- **TASK DETAILS**
Answer with a single number, the count of lines in the material below that contain the word "agent".

- **AVAILABLE DATA**
════

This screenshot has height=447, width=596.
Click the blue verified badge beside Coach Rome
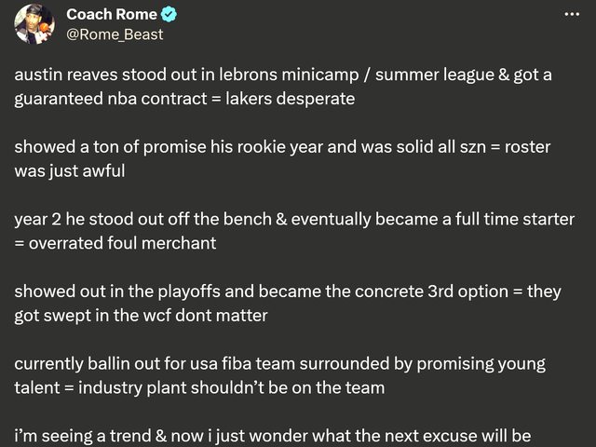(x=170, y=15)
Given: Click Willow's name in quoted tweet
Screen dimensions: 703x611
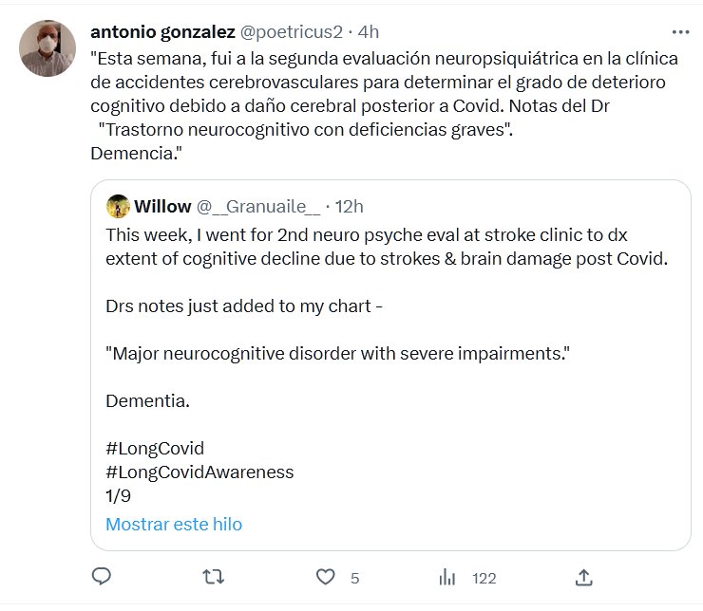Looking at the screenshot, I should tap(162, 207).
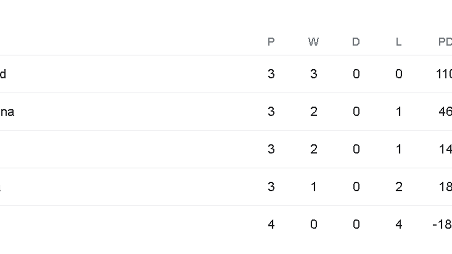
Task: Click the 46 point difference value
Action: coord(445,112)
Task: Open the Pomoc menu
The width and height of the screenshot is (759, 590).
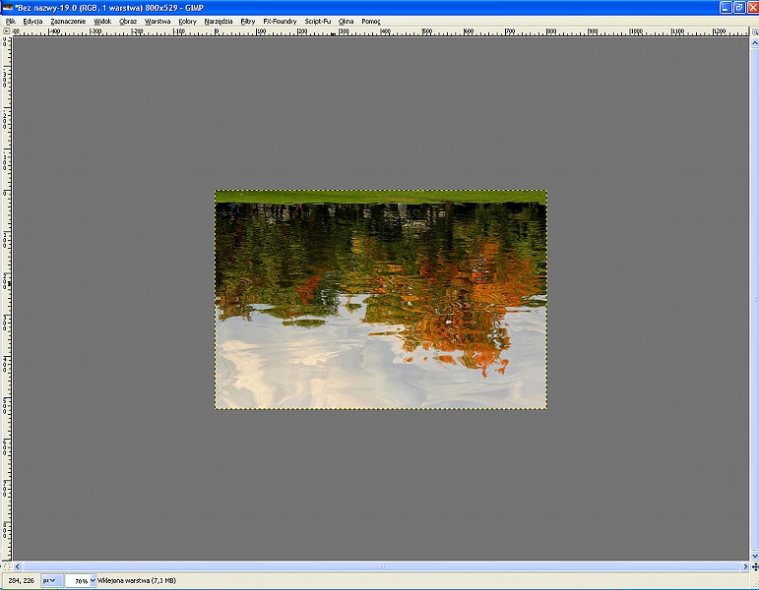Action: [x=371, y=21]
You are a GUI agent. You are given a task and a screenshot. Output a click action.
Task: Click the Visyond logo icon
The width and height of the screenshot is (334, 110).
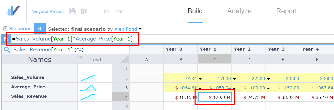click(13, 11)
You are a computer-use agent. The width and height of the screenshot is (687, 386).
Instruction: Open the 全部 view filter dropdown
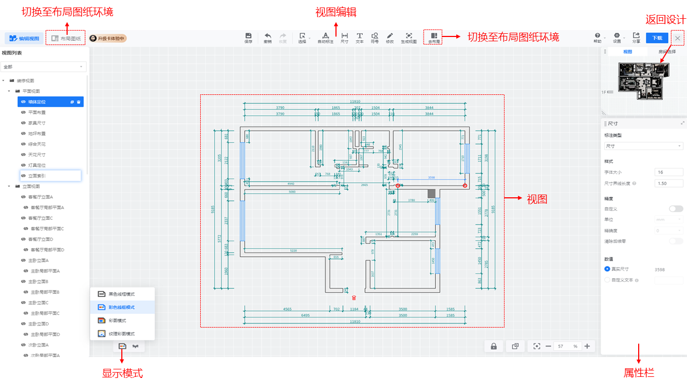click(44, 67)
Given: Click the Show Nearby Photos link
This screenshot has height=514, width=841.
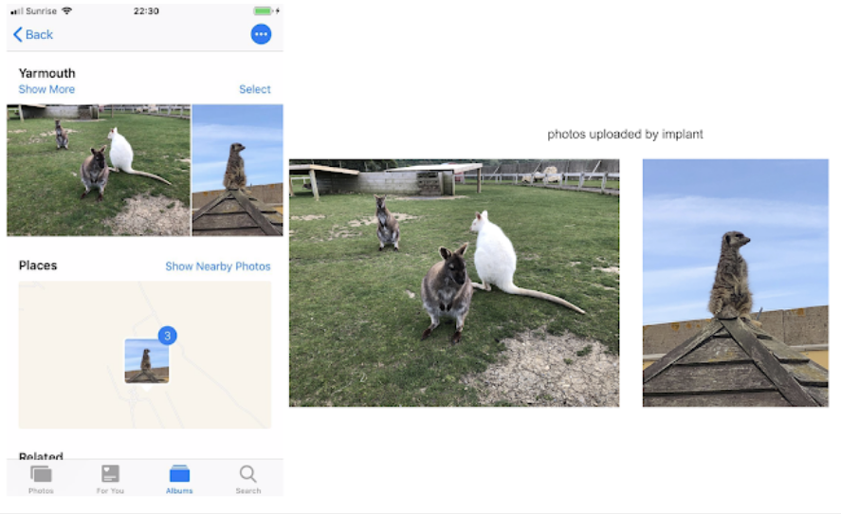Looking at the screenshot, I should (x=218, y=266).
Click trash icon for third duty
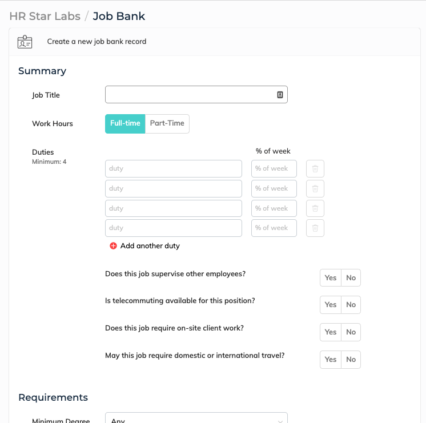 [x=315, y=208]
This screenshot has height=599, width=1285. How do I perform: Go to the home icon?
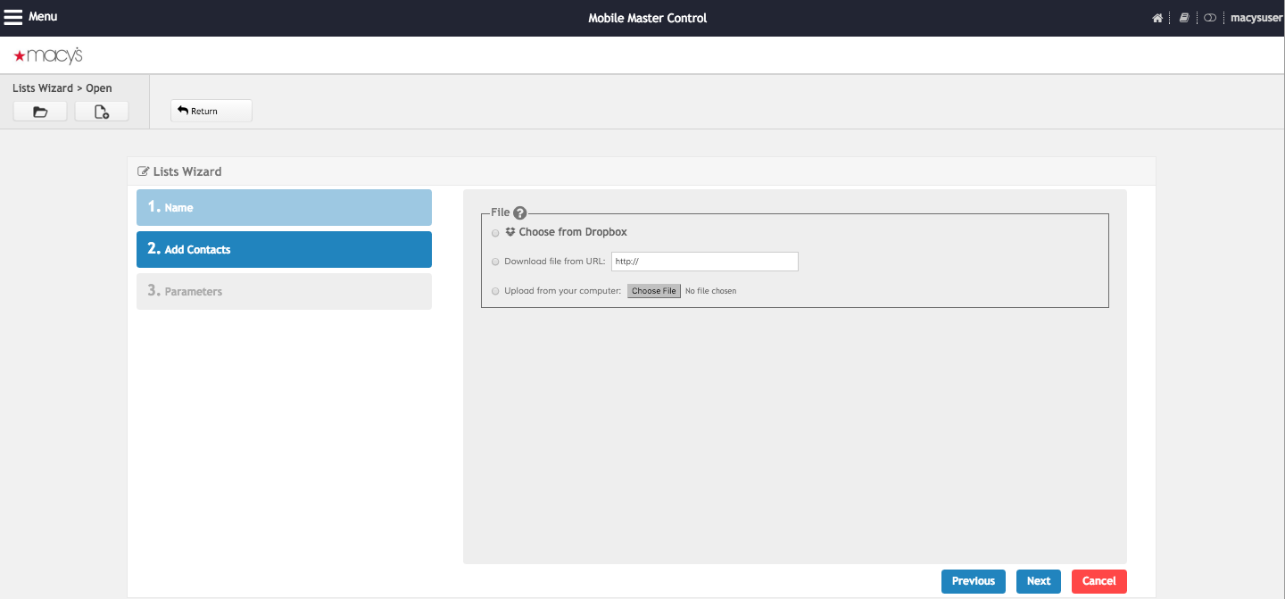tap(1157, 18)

════

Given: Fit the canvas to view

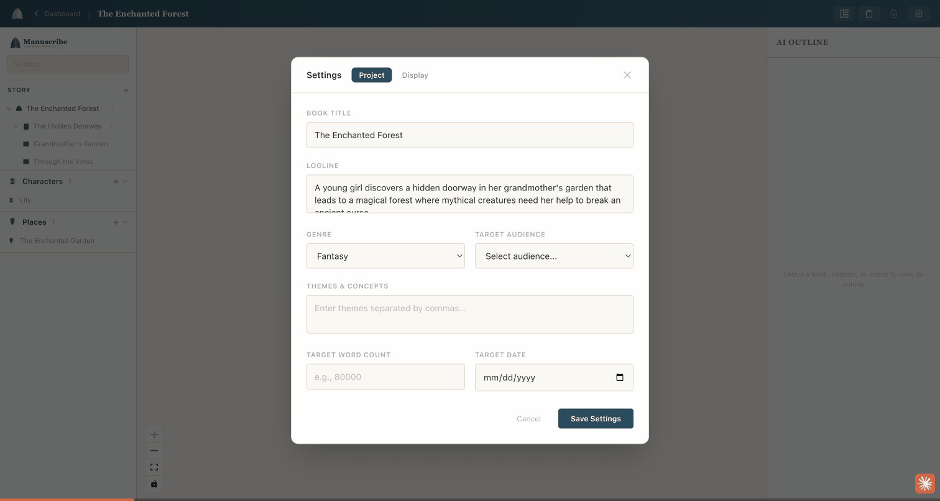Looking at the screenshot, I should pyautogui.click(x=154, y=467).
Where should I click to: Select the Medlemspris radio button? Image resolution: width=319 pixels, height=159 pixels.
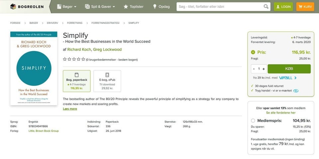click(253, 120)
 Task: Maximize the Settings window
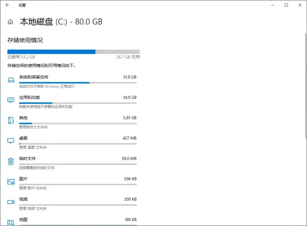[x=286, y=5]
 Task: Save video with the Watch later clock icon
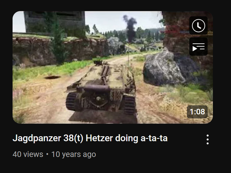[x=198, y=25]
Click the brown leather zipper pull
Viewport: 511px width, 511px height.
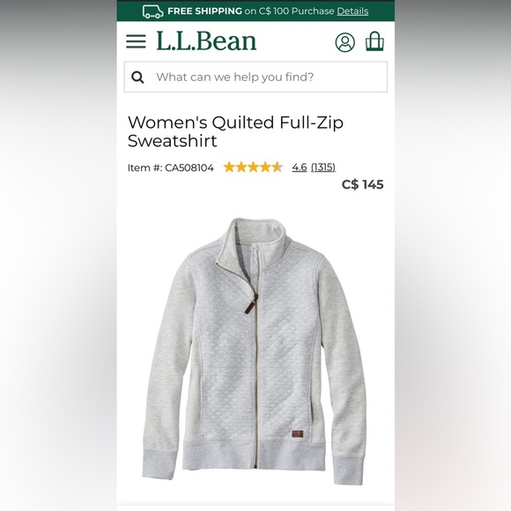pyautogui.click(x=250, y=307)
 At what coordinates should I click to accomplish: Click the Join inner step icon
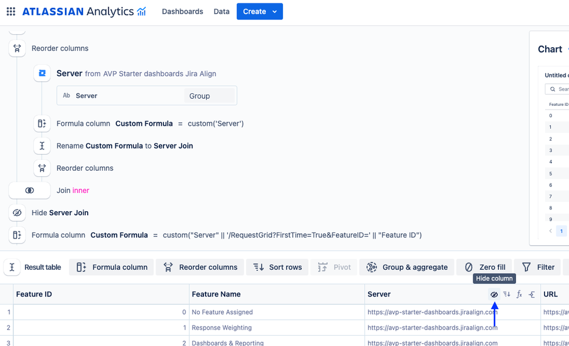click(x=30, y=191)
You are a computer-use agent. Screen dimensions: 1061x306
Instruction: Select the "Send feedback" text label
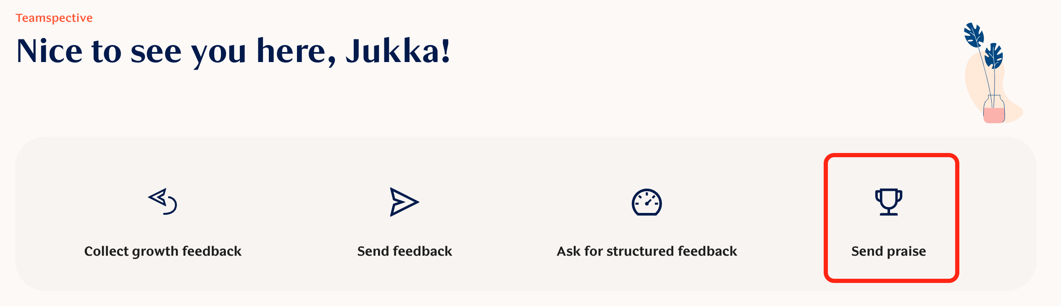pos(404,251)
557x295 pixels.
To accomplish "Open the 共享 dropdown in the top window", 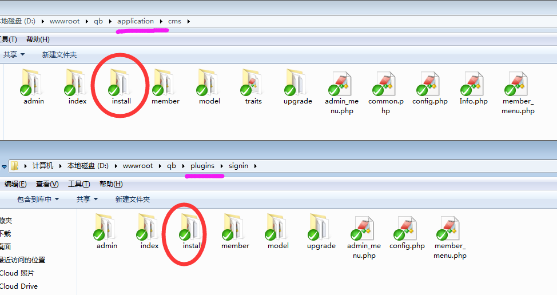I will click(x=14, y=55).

════

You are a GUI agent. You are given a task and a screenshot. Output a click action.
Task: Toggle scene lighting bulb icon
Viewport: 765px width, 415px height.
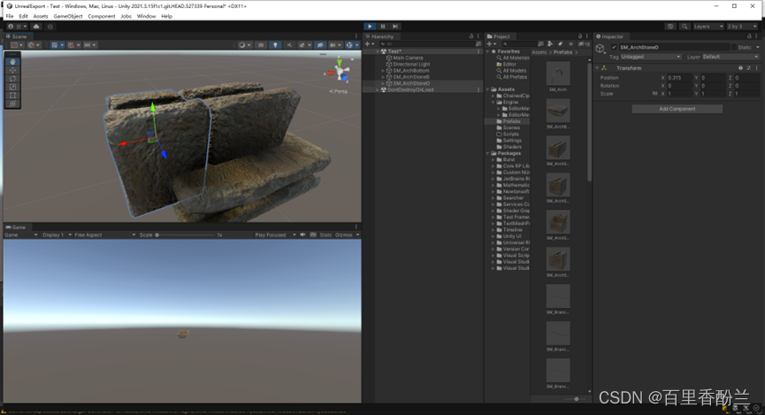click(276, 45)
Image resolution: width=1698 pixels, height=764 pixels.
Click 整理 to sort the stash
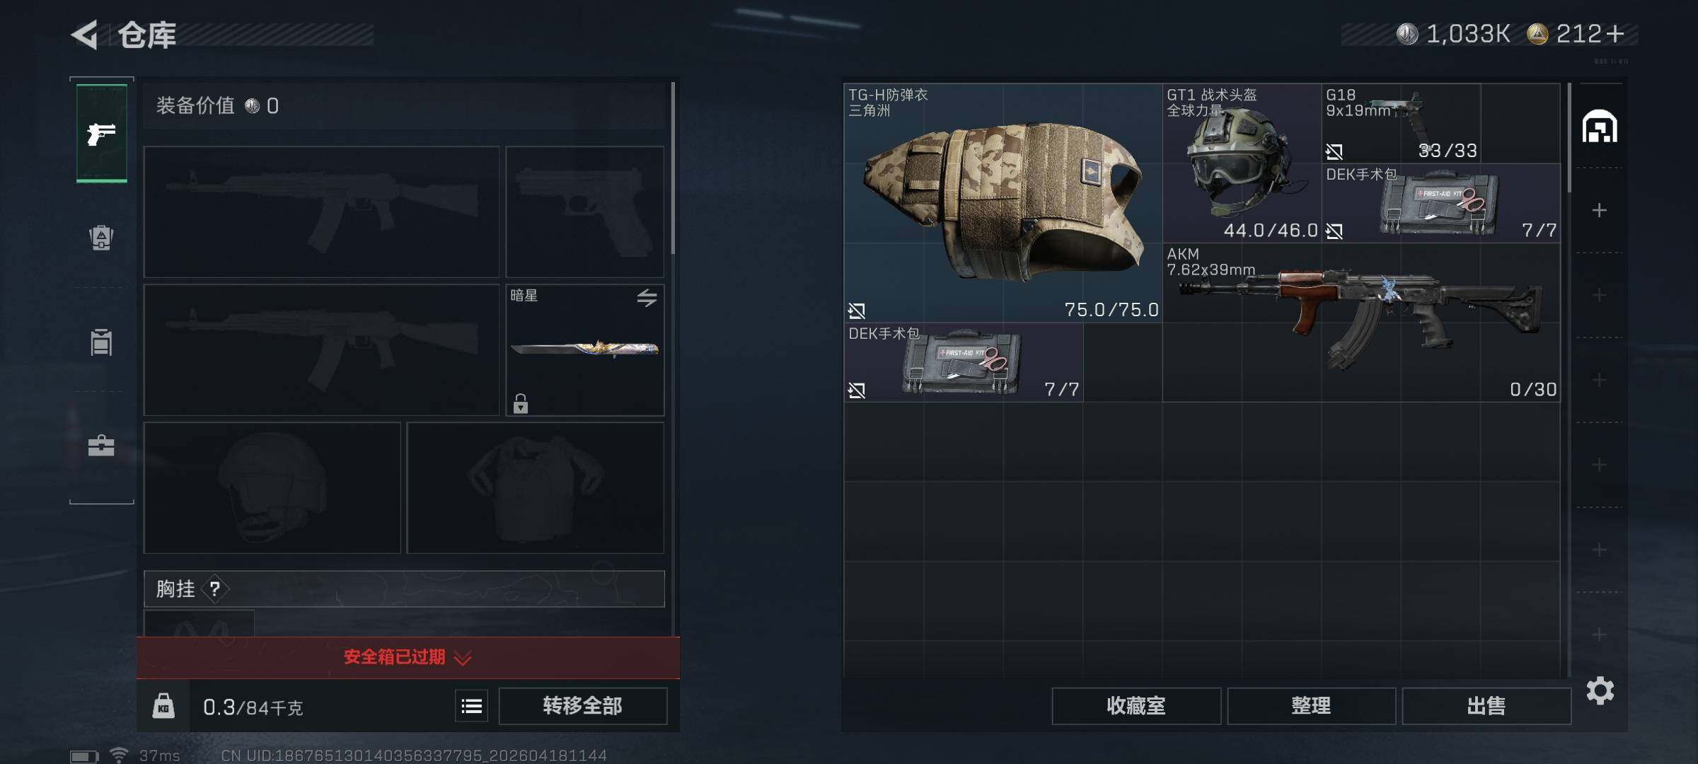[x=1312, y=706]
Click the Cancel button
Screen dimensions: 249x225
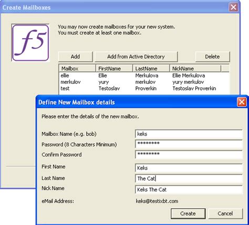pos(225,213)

════

- **REPLY TO THE EXERCISE**
4